Though it's less efficient than gasoline, corn-based ethanol began to catch on as a home-grown motor fuel during the oil shocks of the 1970s, since it seemed like a way to reduce U.S. dependence on oil from the volatile Middle East. Then it gained allure in the 1990s as a renewable fuel that helps reduce emissions. In the early 2000s, President George W. Bush approved new measures that raised the requirements for the use of renewable fuels—mainly, corn ethanol. All along, Congress, pushed by farm-state legislators, has cranked up ethanol subsidies, which now stand at about $6 billion per year.
This has happened even though ethanol is not very appealing to consumers. The fuel economy it generates is about 25 percent lower than it is for gasoline, which is why the use of E85 (which is 85 percent ethanol and 15 percent gasoline) never really caught on, even though the Detroit automakers have produced millions of "flex-fuel" vehicles with minor modifications that allow them to run on any blend of ethanol and gas. Ethanol costs about 30 cents less per gallon than gasoline, but when you factor in the poorer mileage, the overall cost of running on E85 would be slightly higher for most drivers. So there's no natural incentive to choose it over gasoline.
Ethanol is still mixed with much of the gasoline sold at gas stations, in a blend known as E10 (10 percent ethanol) which most cars can burn without any modifications. This serves two purposes: It oxygenates the gas, which reduces harmful emissions and smog, and it pumps up sales for blenders and corn growers who benefit from the subsidies arranged by their buddies in Congress. Many drivers don't know it, but one reason they tend to get lower gas mileage than the government's own estimates is the presence of ethanol, which government mileage tests don't account for.

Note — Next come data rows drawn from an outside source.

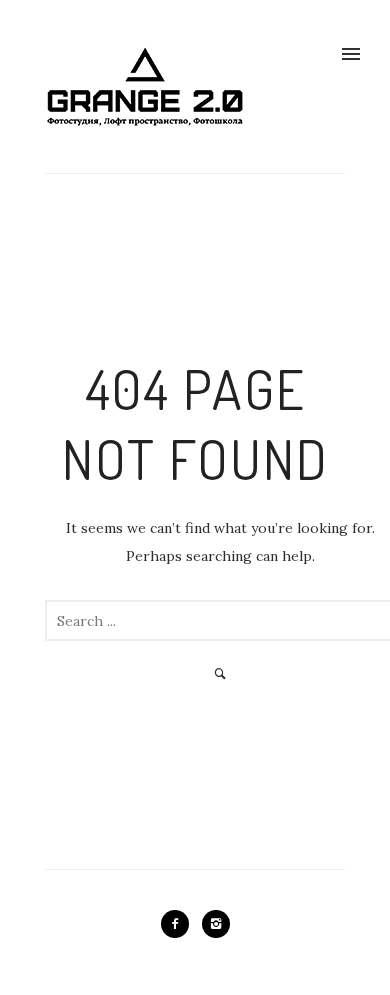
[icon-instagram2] (216, 924)
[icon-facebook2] (180, 924)
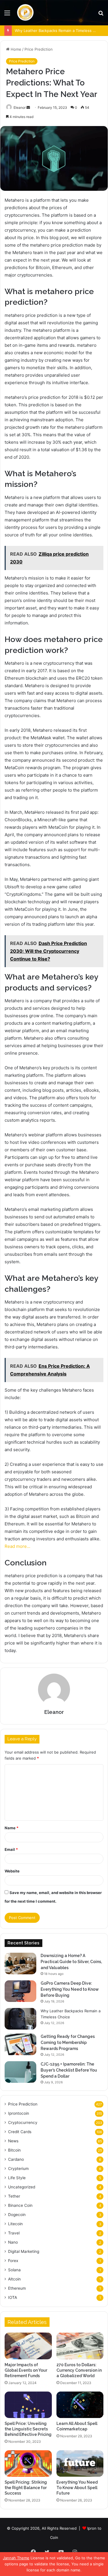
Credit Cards (19, 2131)
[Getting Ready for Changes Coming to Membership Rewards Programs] (20, 2044)
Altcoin (14, 2279)
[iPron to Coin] (25, 12)
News (13, 2141)
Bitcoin (14, 2150)
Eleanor (20, 107)
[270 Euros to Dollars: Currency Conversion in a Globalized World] (80, 2346)
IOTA (12, 2297)
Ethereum (17, 2288)
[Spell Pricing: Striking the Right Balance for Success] (28, 2463)
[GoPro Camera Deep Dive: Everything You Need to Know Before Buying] (20, 1991)
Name (11, 1828)
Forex (13, 2260)
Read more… (17, 1546)
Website (12, 1871)
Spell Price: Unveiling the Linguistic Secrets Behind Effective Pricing (28, 2429)
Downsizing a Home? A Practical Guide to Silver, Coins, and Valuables (71, 1961)
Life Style (17, 2177)
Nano (13, 2242)
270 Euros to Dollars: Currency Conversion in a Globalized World (79, 2370)
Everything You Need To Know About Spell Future (77, 2487)
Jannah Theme (16, 2558)
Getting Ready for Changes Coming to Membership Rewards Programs (68, 2042)
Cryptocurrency (22, 2122)
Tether (14, 2196)
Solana (14, 2270)
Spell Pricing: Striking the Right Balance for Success (26, 2487)
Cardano (16, 2159)
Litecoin (15, 2223)
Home (15, 49)
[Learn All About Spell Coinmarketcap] (80, 2405)
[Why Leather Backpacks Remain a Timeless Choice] (20, 2019)
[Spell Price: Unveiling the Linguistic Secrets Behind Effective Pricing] (28, 2405)
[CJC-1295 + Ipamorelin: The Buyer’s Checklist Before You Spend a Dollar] (20, 2072)
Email (11, 1849)
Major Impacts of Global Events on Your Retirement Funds (26, 2370)
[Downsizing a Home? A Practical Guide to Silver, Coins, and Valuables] (20, 1963)
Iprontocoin (18, 2113)
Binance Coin (20, 2205)
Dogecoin (17, 2214)
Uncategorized (21, 2187)
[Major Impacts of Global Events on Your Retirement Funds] (28, 2346)
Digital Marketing (23, 2251)
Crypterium (18, 2168)
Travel (14, 2233)
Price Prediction (38, 49)
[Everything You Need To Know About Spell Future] (80, 2463)
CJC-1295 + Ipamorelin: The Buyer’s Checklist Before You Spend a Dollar (69, 2070)
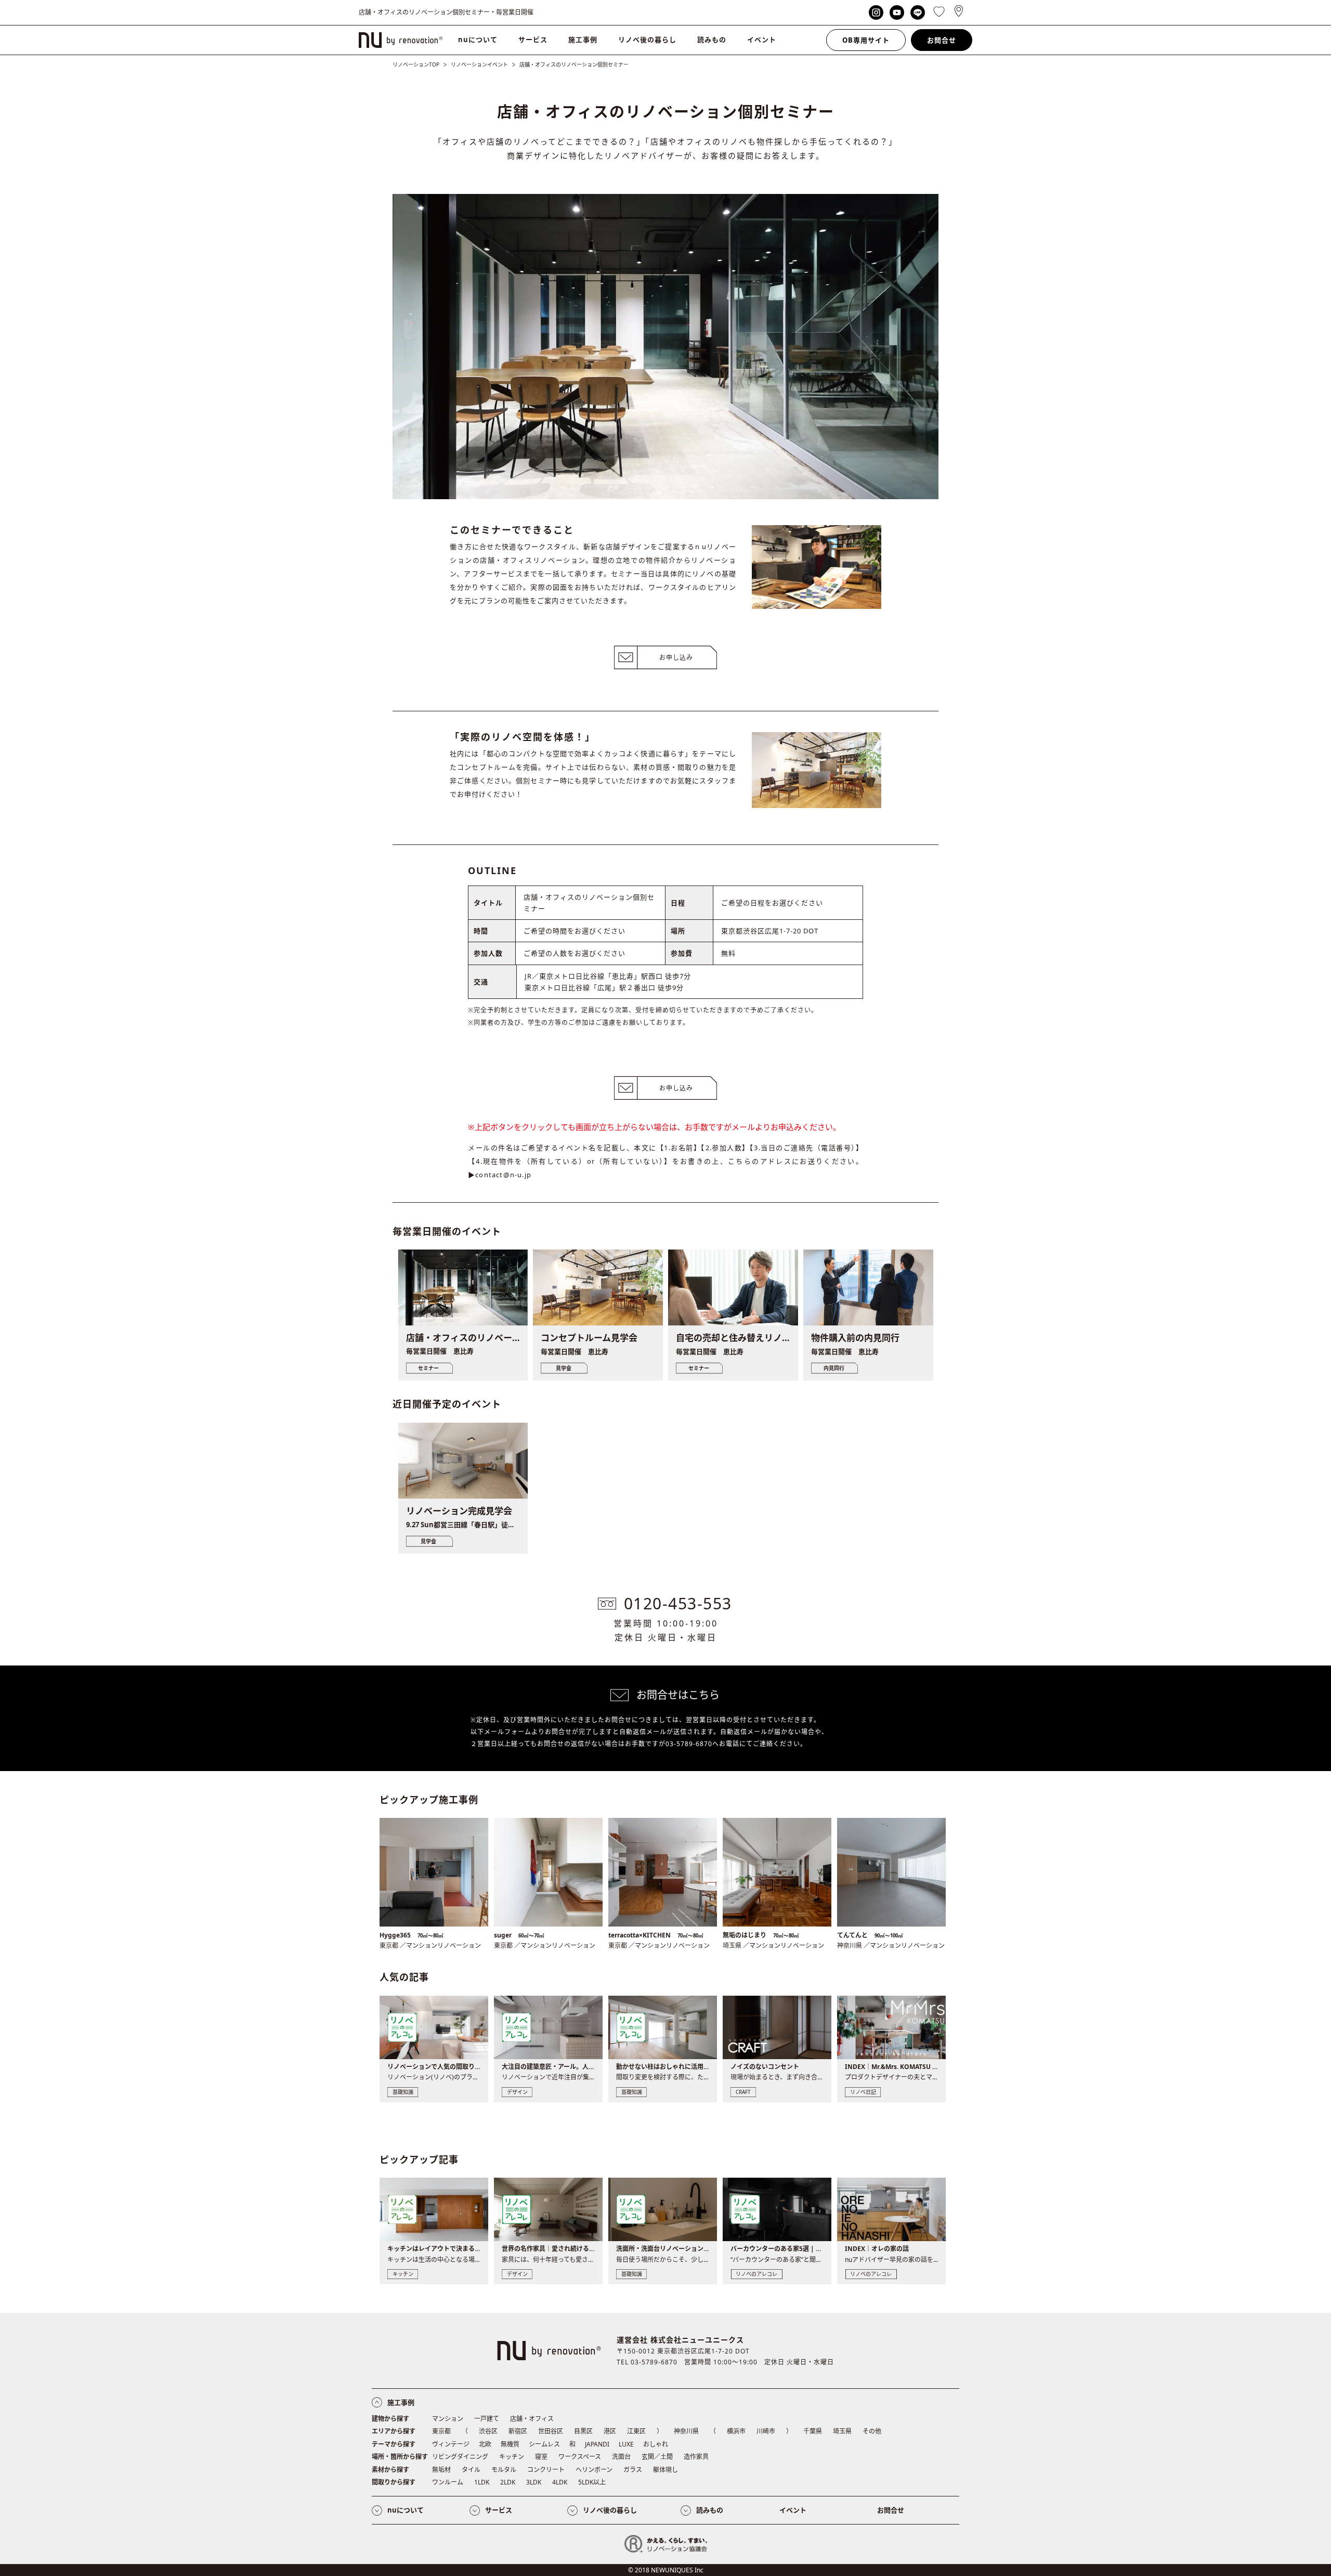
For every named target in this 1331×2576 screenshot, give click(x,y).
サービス (532, 39)
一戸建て (486, 2418)
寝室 (541, 2456)
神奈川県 (686, 2431)
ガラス (632, 2469)
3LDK (533, 2482)
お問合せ (941, 40)
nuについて (478, 39)
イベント (761, 39)
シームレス (544, 2444)
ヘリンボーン (594, 2469)
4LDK (559, 2482)
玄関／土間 (657, 2456)
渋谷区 (488, 2431)
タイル (471, 2469)
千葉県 (812, 2431)
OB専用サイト (866, 40)
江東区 (636, 2431)
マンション (447, 2418)
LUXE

Even Congress, however, has begun to acknowledge that government support for ethanol needs to end, as federal budget cutters raise the pressure to axe every wasteful dollar. Last year, the Senate voted to end the 45-cent-per-gallon federal subsidy on ethanol. The bill didn't make it out of Congress, but that was before this year's drought, which is raising the pressure to stop distorting the market for corn. Still, that could take a while, because subsidies for ethanol have helped it grow into a $42 billion industry that employs about 90,000 Americans, and Congress may think twice about jeopardizing anybody's job in such a weak economy.
Meanwhile, other developments are helping achieve the energy independence and lower emissions that were the original purposes of ethanol—with no unintended consequences for food prices or anything else so important. New technology has led to a sharp upturn in U.S. oil production, for one thing, making the nation more self-reliant. Hybrids, initially developed in Japan, have become mainstream, boosting mileage and therefore reducing the amount of gas burned, along with harmful emissions.
Tough new requirements for fuel economy have helped too, which suggests a better way to regulate energy than to subsidize one particular form of it. Presidents Bush and Obama both sharply increased MPG requirements, with the net result being average fuel economy in 2025 that will be roughly double what it is today. That has forced automakers to pursue every type of innovation they can think of to make cars more efficient, from different types of fuel to advanced under-the-hood technology. It's working.
In that case, Washington told automakers what they needed to do, but it didn't tell them how to do it. The result will assuredly be much better than if policymakers had ordered up a fleet of vehicles powered by electricity or hydrogen or natural gas. Technology and the economy change too fast these days for Washington to react in real-time. It's far better to let the markets react to changing conditions—and even to crises—than to lock in the use of any given resource indefinitely. The misallocation of corn has proven that.